Lors d’un entretien dans une bibliothèque, la personne que nous avons rencontrée nous a présenté la charte de la bibliothèque dans laquelle figuraient des éléments de prise en compte de la diversité culturelle. Le document comporte différents avantages : tout d’abord, il éviterait d’apposer un autocollant sur un livre, engendrant ainsi une certaine catégorisation à laquelle les professionnels du livre s’opposent. Il permettrait aussi d’ouvrir la discussion autour des questions interculturelles et de tisser des liens entre les différents établissements en lien avec la littérature jeunesse. Enfin, il pourrait s’accompagner d’un travail en matière de communication qui toucherait peut-être davantage de lecteurs que la parution de la brochure

« Lectures des Mondes », pour prendre un exemple concret.

Alors, la mise en place d’un label se révèle-t-elle encore pertinente ?

Certains éléments penchent en faveur de son développement: il aurait l’avantage de lancer le débat sur les questions interculturelles, de faire évoluer peut-être le monde du livre pour la jeunesse, tout en proposant une approche de lecture alternative à celle qui est aujourd’hui offerte par les professionnels du livre. Le label permettrait aussi d’agir de manière tangible, au

lieu de parler « sur » ou de chercher des alternatives pour ne pas aborder concrètement le sujet. Il serait donc un moyen parmi d’autres pour sensibiliser les lecteurs à la discrimination et aux stéréotypes. Compte tenu du succès que remporte la plupart des produits labellisés, notre projet pourrait répondre à une demande du public, dans un monde très vaste comme celui de la littérature jeunesse : il permettrait de diriger et de rassurer le lecteur à la recherche d’un produit soucieux qui représente la société multiculturelle qui nous entoure. Enfin, dans l’idéal, le label contribuerait à développer des réactions d’empathie et de compréhension envers l’Autre.

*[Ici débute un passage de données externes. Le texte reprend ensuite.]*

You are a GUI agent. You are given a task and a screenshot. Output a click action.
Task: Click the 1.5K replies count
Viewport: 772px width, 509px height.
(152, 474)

En revanche, le label ne serait pas pertinent pour les raisons suivantes : les avis défavorables envers celui-ci venant de la majorité des professionnels du livre interrogés dans notre étude, l’évolution des mentalités qui doit encore se faire nous laisse à penser que le public n’est peut-être pas encore prêt à accueillir un label portant sur l’interculturel. Relevons aussi les difficultés liées à sa mise en place, notamment en matière de définition du concept et des critères propres à un livre interculturel. Enfin, comme nous le verrons dans la suite de cette analyse, le fait même que le label porte sur la littérature jeunesse rend difficile, paradoxalement, son impact sur la population que nous souhaitons cibler, puisque le livre reste un objet qui n’est pas accessible à tous, notamment pour des motifs socioculturels.